|
You've had a lot of experience, both
as a nurse and as an administrator and nurse leader.
Can you talk about the direction of nursing in this
new century?
First of all, I truly feel we have to come together
and focus on the things we agree on, and where we can
agree is the care of the patient. If we focus on the
patient, we're never going to go wrong.
Second, and I don't mean it to come out negative, but
as nurses we need to get out of the victim mentality.
I think it's holding us back and hurting our ability
to shape the future.
Nursing needs to be at the table, at all levels and
at all institutions. Being vocal and being an effective
contributor involves problem-solving and proposing solutions,
instead of just talking about the problems.
Which is, in part, the work of AONE.
Yes, and what AONE tries to do is to provide tools
to the nursing leaders to facilitate their work, to
bring forward some of the best practices in recruitment
and retention and disseminate them, take success stories
and share them. We have a lot of talk about work environment
and we hear all the time how negative it is, but everyone
I talk to is doing work to improve this.
What are some of the particular challenges
of your own setting in South Dakota?
One of the things-and this is real consistent with
the literature-is the respect issue, and working with
our physician colleagues to create a collegial atmosphere.
We are working with the concept that to truly give the
best service to our customers, we have to create an
environment for our staff that is one of healing. So
we're working on ways to provide that compassionate
environment for people, because our goal is to be an
employer of choice.
But the greatest innovation we're pursuing is using
our staff-not just nursing, but all of our staff-because
frankly, we need to get out of our silos and truly work
as a team, because we nurses are only touching the patient
for a very small [point on the] continuum of their illness.
What would be your wish for the end
of the
century for nursing?
To focus on the health of the community. That's what
nursing's all about.
Who's best at chronic care of patients? Usually, what
those patients need is nursing care, not medical care.

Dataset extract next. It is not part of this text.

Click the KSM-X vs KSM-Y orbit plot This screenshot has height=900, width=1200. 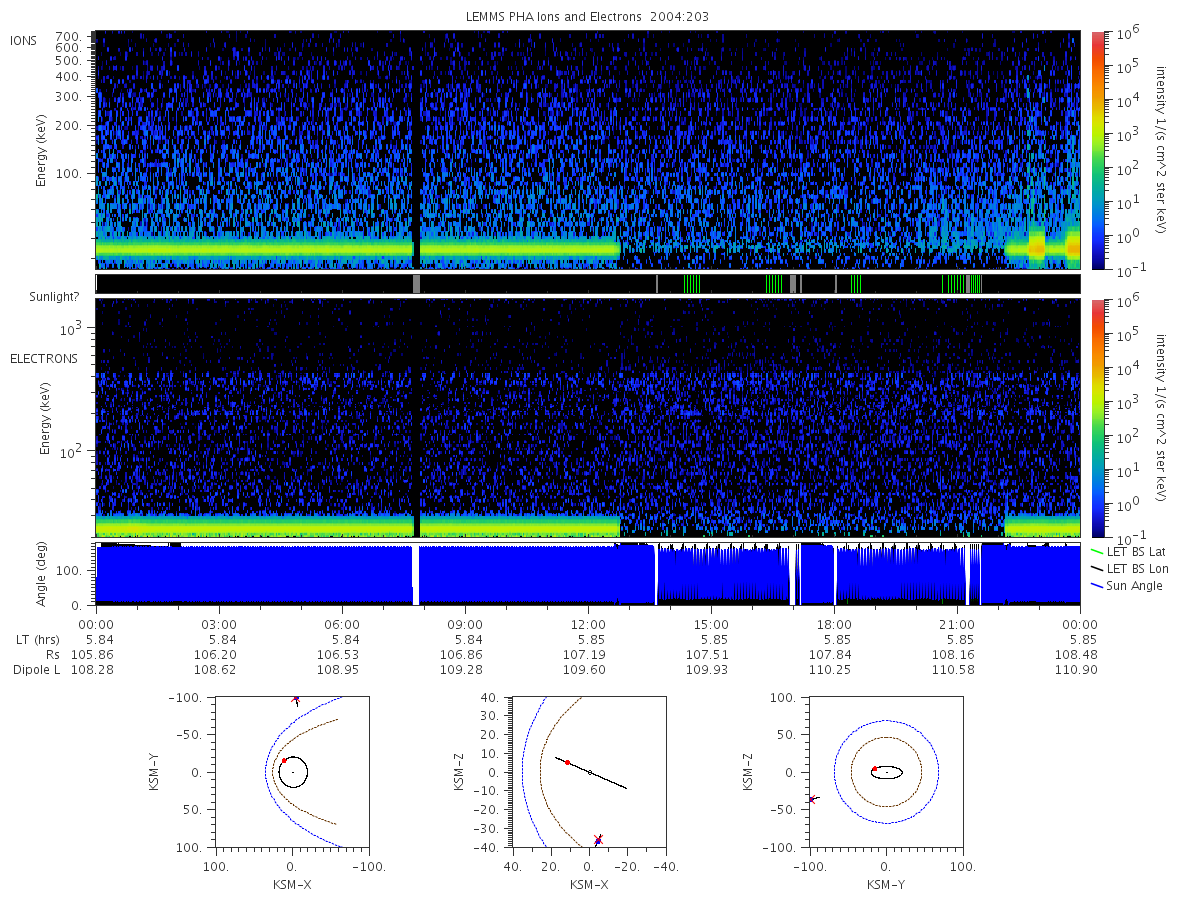pos(291,772)
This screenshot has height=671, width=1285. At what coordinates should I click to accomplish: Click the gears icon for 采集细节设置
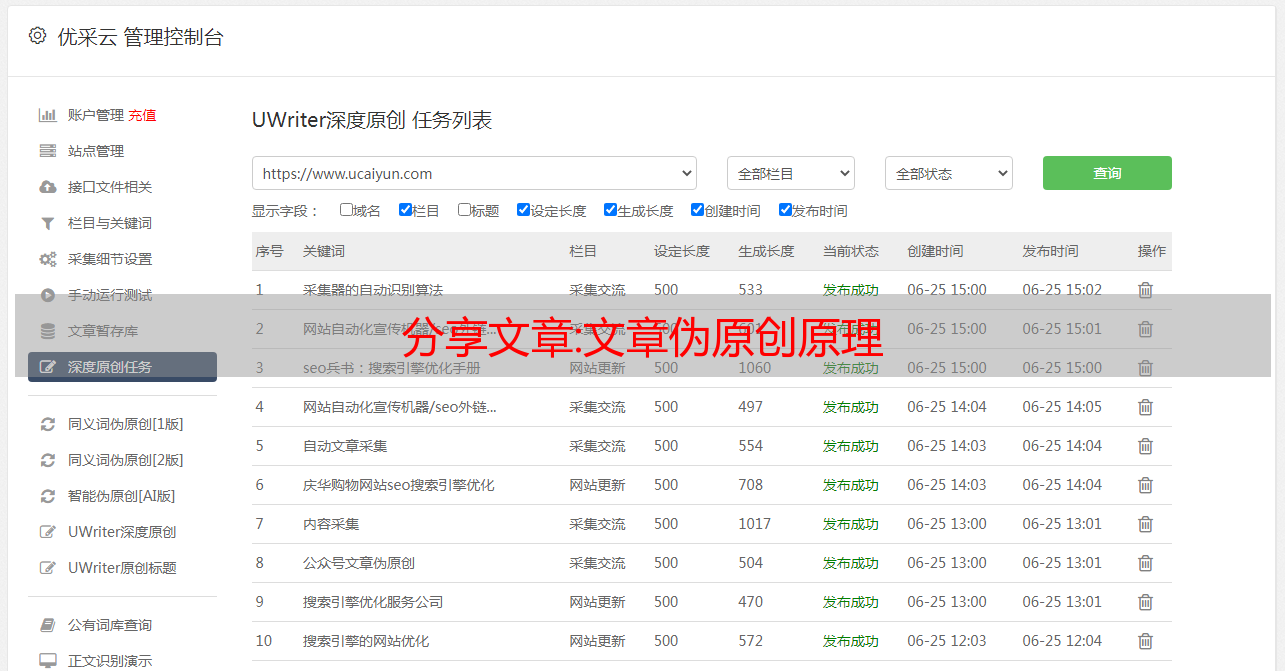coord(47,259)
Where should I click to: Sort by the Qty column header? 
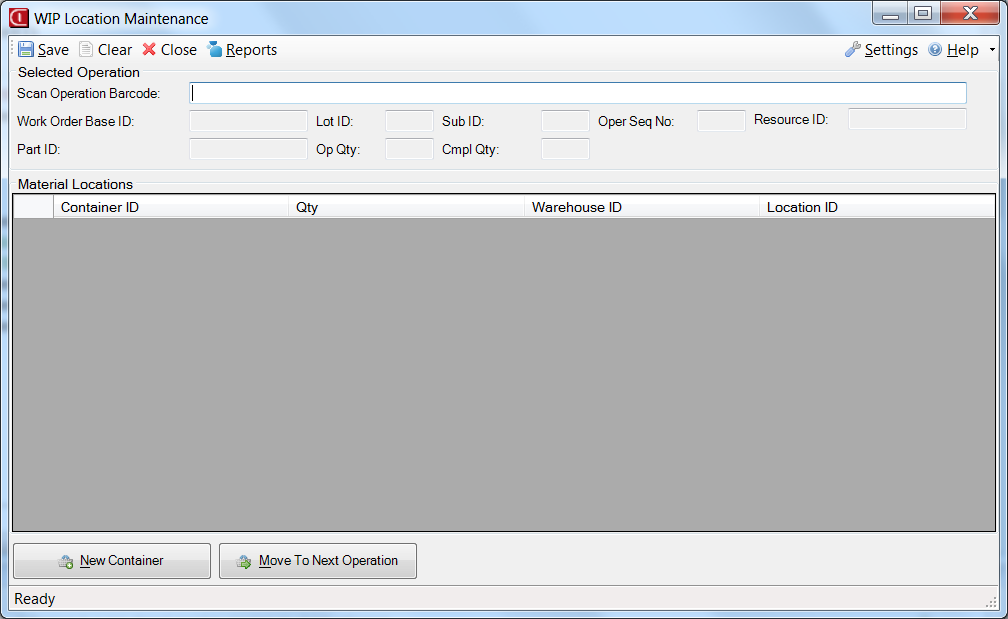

Because we have an increased number of elderly, we're
going to have more chronic illness and a greater need
for nursing.
And who's best at education? If we focus on health
instead of illness, nursing's been doing that, and nursing
plays a vital role in that. We need to get out of our
medical model mindset.
When we talk about clinics and talk about hospitals,
we're talking about illness centers. If we're really
focusing on the health of the community, can't we have
some healing and wellness centers?
Are there good models for this type
of health care delivery system?
The best model I've seen is a model called integrative
health. To have truly integrative health, you need to
involve Western medicine and complementary and alternative
therapies, and you need to have a matrix for deciding
what makes sense.
For example, if someone comes in with an acute abdomen,
you're going to do surgery. However, if they come in
with some chronic illness, you're going to try some
other modalities.
What I envision is a center for the community where
you focus on education and wellness. A health care facility
needs to be actively involved in reducing violence,
in reducing crime. They need to be involved in the social
activities as well.
Now, the problem is that the reimbursement system doesn't
handle that; the reimbursement system only works if
someone comes through your doors, except in the case
of capitation.
So the larger question is, how do you
realize this?
You ask the most difficult question, one [that] nursing
has been struggling with for some time. We have traditional
Western medicine, with a lot of huge players, and you
can't just blow it up and start from scratch. It's going
to take a few years, and some pain.
But I think it will not come from the politicians,
it will come from the grass roots. Because if anything,
what I've learned within AONE is that change occurs,
not from the podium, but from the grass roots and the
people, the members. The role of the podium is to bring
those examples forward, so that everyone can see what's
occurring.
We need to promote the profession, fix the capacity
issues in nursing programs and continue to fix the workplace
environment issues, because if we don't, we're going
to lose nurses as fast as we get them in. I think that
we are down the road to fixing that, but I think in
some cases we have a long way to go.
In others, I think we're making great strides.